Bitcoin Quantenrisiko: 30,2 Prozent des Angebots zeigen sichtbare Schlüssel
Eine neue Analyse beziffert das Bitcoin Quantenrisiko genauer. Nach Daten der Analysefirma Glassnode zeigen 6,04 Mio. BTC, also 30,2 Prozent des ausgegebenen Angebots, einen bereits sichtbaren öffentlichen Schlüssel. Die übrigen 13,99 Mio. BTC bleiben im Ruhezustand verdeckt.
Bitcoin Quantenrisiko: 6,04 Mio. BTC mit sichtbarem Public Key
Der Punkt ist technisch, aber entscheidend. Viele Bitcoin-Adressen verbergen den öffentlichen Schlüssel zunächst hinter einer Hash-Funktion. Erst wenn von einer Adresse Coins ausgegeben werden, wird dieser Schlüssel auf der Blockchain sichtbar.
Für heutige Rechner ist das kein praktisches Problem. Für einen ausreichend leistungsfähigen Quantencomputer könnte ein offenliegender Schlüssel jedoch zur Schwachstelle werden, weil sich daraus theoretisch der private Schlüssel ableiten ließe.
Wie hoch die exponierte Menge ist, weist Glassnode in einem Bericht vom 20. Mai. Maschinen, die einen solchen Angriff durchführen könnten, existieren bislang nicht.
30,2 Prozent exponiert: Bitcoin Quantenrisiko in Zahlen
Glassnode trennt die exponierte Menge in zwei Kategorien. Die strukturelle Exponierung umfasst 1,92 Mio. BTC oder 9,6 Prozent und betrifft Adresstypen, die den Schlüssel bauformbedingt offenlegen. Den größeren Teil macht die operative Exponierung aus: 4,12 Mio. BTC oder 20,6 Prozent, entstanden durch Adressrecycling, Teilausgaben oder Verwahrverhalten.
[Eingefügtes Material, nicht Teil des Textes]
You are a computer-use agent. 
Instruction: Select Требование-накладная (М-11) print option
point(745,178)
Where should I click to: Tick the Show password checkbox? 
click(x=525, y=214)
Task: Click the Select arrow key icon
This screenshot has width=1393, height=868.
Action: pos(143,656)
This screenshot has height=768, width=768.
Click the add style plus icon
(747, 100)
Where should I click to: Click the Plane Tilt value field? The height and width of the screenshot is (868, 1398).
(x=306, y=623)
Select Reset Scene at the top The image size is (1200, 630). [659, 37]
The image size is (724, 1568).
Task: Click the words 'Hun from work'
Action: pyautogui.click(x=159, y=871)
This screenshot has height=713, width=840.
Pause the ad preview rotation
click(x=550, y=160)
Allein börsenbezogene Bestände stehen dabei für 1,63 Mio. BTC. Damit liegt der überwiegende Anteil des gemessenen Bitcoin Quantenrisikos nicht in der Konstruktion des Protokolls, sondern im Umgang mit den Coins. Wallet-Hygiene und Verwahrpraxis bestimmen, wie groß die sichtbare Angriffsfläche tatsächlich ist.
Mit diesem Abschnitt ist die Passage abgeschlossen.